Representation of data
Diagrams
- Choose a diagram to suit the data:
- stem-and-leaf (keeps the values, shows shape),
- box-and-whisker (lowest, three quartiles, highest),
- histogram (grouped data — bar area = frequency),
- cumulative frequency (running totals → median and quartiles).
Practice
In a histogram of grouped data, the frequency is shown by each bar's:
In a histogram, the area of each bar represents the frequency.
Averages and spread
- Central tendency: mean $\bar{x} = \dfrac{\sum x}{n}$, median (middle), mode (most common).
- Spread: range, interquartile range, and standard deviation $\sigma = \sqrt{\dfrac{\sum x^2}{n} - \bar{x}^2}$.
- Variance = $\sigma^2$.
Practice
For 10 values with Σx = 50, what is the mean?

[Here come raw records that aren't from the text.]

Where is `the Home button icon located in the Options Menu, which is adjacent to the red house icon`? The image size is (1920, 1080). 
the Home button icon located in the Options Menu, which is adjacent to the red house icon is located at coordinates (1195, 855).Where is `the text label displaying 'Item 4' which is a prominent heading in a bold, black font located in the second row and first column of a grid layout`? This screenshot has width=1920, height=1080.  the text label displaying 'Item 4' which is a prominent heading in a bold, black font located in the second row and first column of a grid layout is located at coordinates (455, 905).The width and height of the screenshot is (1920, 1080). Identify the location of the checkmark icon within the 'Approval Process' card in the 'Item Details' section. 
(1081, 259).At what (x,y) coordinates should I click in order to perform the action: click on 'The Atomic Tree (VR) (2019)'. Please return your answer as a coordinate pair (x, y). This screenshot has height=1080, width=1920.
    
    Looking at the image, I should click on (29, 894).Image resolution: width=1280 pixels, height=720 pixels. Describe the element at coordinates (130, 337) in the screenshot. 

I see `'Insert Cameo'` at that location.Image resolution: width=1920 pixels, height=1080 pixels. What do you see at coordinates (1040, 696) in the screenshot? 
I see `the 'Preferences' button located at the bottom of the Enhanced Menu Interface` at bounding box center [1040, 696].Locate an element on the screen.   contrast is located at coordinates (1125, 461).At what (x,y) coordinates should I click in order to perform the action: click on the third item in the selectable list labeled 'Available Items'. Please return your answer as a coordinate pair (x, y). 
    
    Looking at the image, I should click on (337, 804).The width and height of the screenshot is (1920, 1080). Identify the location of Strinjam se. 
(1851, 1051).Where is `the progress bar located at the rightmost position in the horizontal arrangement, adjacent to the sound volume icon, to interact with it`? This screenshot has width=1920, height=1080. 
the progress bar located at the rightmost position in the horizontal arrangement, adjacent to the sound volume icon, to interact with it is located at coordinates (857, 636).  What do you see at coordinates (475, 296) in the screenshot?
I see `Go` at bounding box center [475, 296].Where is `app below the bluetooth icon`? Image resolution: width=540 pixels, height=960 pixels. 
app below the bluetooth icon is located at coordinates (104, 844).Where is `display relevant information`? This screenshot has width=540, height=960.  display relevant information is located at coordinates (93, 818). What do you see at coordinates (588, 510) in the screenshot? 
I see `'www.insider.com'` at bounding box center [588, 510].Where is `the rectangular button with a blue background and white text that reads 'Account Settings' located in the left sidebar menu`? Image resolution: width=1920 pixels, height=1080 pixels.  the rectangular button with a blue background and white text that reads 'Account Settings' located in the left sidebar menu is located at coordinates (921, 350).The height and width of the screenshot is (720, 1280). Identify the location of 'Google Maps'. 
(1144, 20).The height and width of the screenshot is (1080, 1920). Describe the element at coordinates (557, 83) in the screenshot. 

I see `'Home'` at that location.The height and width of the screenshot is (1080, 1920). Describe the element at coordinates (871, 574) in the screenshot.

Mean = Σx / n = 50 / 10 = 5.
Practice
For 10 values, Σx = 50 and Σx² = 300. What is the standard deviation? (√(Σx²/n − x̄²))
σ = √(300/10 − 5²) = √(30 − 25) = √5 ≈ 2.24.
You've got it
Key idea
- diagrams: stem-and-leaf, box plot, histogram (area = frequency), cumulative frequency
- averages: mean, median, mode; spread: range, IQR, standard deviation
- $\sigma = \sqrt{\dfrac{\sum x^2}{n} - \bar{x}^2}$, and variance $= \sigma^2$